At the Royal Forest, we were guests of parent company Heartwood Collection, which comprises a growing number of pubs, including five with rooms, as well as the Brasserie Blanc restaurants. As labour costs increase, the company is finding adding rooms into the mix is helping stabilise the model, according to chief executive Richard Ferrier, who calculates accommodation as three to four times more profitable than pubs and restaurants.
Although the rooms might represent only 25% of the revenue at Heartwood, they are crucially powerful drivers of food and beverage. The company’s five pubs with rooms are its highest grossing properties for food and beverage across the whole estate. “Rooms give us more dining occasions,” he says. “Monday to Wednesday nights can be as busy at weekends, with the early part of the week the corporate stays.”
This is very much the experience at other pub companies, including Butcombe Group, which operates 130 pubs across the UK and Jersey.

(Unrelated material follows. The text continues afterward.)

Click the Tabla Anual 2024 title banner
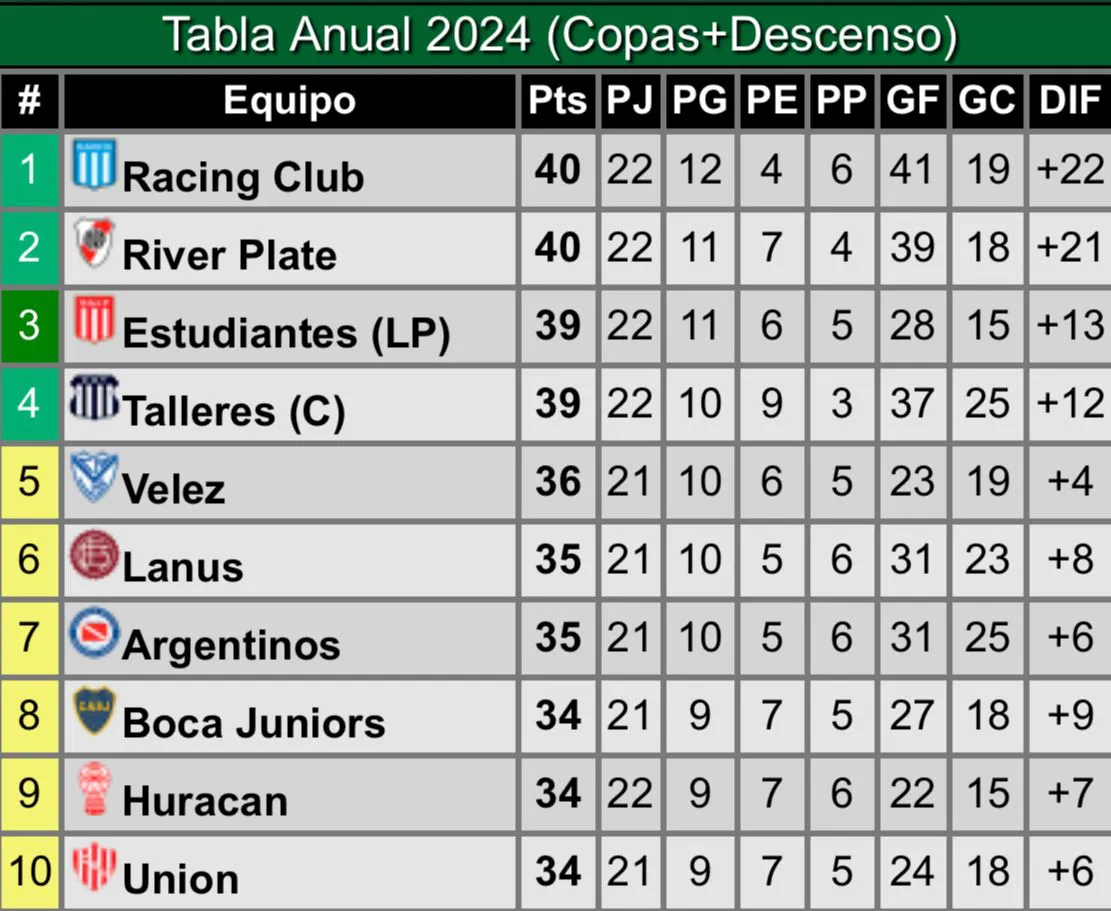The width and height of the screenshot is (1111, 911). [556, 35]
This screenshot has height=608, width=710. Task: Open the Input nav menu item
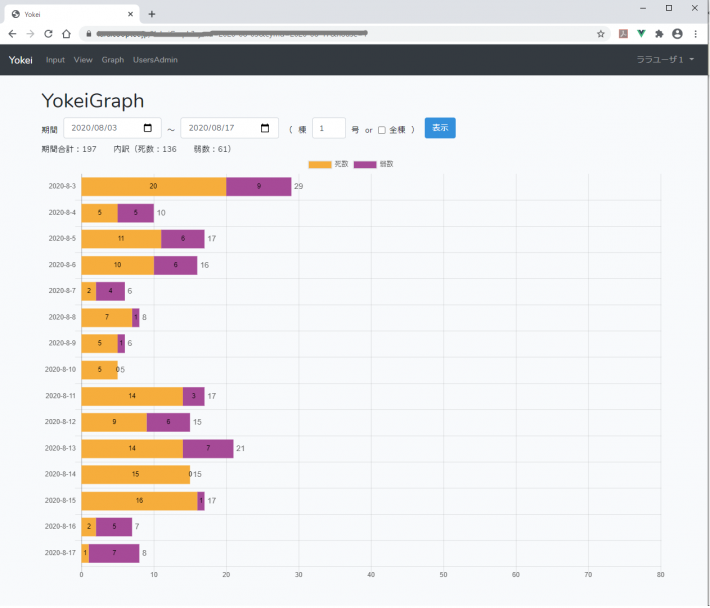point(55,60)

For every one or two-night stay, the expectation is that 80% of staying guests will eat and drink on the premises. There was a realisation that the rooms were proving to be such a positive footfall-driving aspect that the company decided to make it a key pillar of its strategy.
Pub companies are effectively plundering a part of the market where hotels have failed badly. Incredibly, half of hotel guests order in or dine out when staying in a hotel rather than eating in a hotel restaurant or getting room service, according to research from CGA by NIQ. An admittance of this abject failure to offer an attractive combination of rooms and food and beverage was the decision by Whitbread (with Premier Inn) to exit 126 of its lower-returning branded restaurants and convert 112 restaurants into 3,500 rooms.
Is it any wonder that JD Wetherspoon has just announced its appetite for taking on space in hotels to run its successful pub format on a franchised basis? This comes on the back of early success with the model at the Haven site at Primrose Valley in Yorkshire, which is leading to a roll-out of the joint-venture arrangement.
This ability to successfully combine food and beverage with accommodation is proving revolutionary for those pub companies with the capital to invest in their estates – through either acquiring pubs with rooms that are ripe for an overhaul or building rooms on to their existing properties. The sweet spot is very much in the ten to 30-room size, and a price point in the £100-£200 bracket. This gives sufficient scale without moving into fully blown hotel territory and sits at a price-point competing head-on with the budget and small boutique hotels with limited facilities.
Needless to say, this major opportunity in the hospitality sector has been identified by a growing number of operators. Heartwood currently has 200 rooms across five sites, and the plan is to hit 500 in the next couple of years, while Butcombe is also expanding. JW Lees has just reopened the doors to Craigside Manor in Llandudno, while Arkell’s has added the Old Stocks Inn at Stow-on-the-Wold to its portfolio. Brakspear-owned Honeycomb Houses pubs has just acquired its 11th and 12th sites in the Cotswolds, and Stay Original Co is enjoying record trading at its six pubs-with-rooms sites in the south west of England. Also boosting their room counts are Fuller’s, Shepherd Neame, Young’s and Hall & Woodhouse.
Isn’t the space getting a little crowded? Not a bit of it, says Ferrier, who reckons corporate hotels versus the homeliness of a pub with quality rooms and food and beverage is a no-brainer for customers, and there is lots more growth to go for. “We want more of it,” he says. “The sector wants more of it. There are not enough bedrooms really, particularly at the high-quality pubs-with-rooms end. There are huge amounts of white space to go for.”
As my family enjoyed breakfast in the comfortable dining room of the Royal Forest after an early morning stroll across the lower edge of Epping Forest, we certainly dropped into the camp of wanting more of it.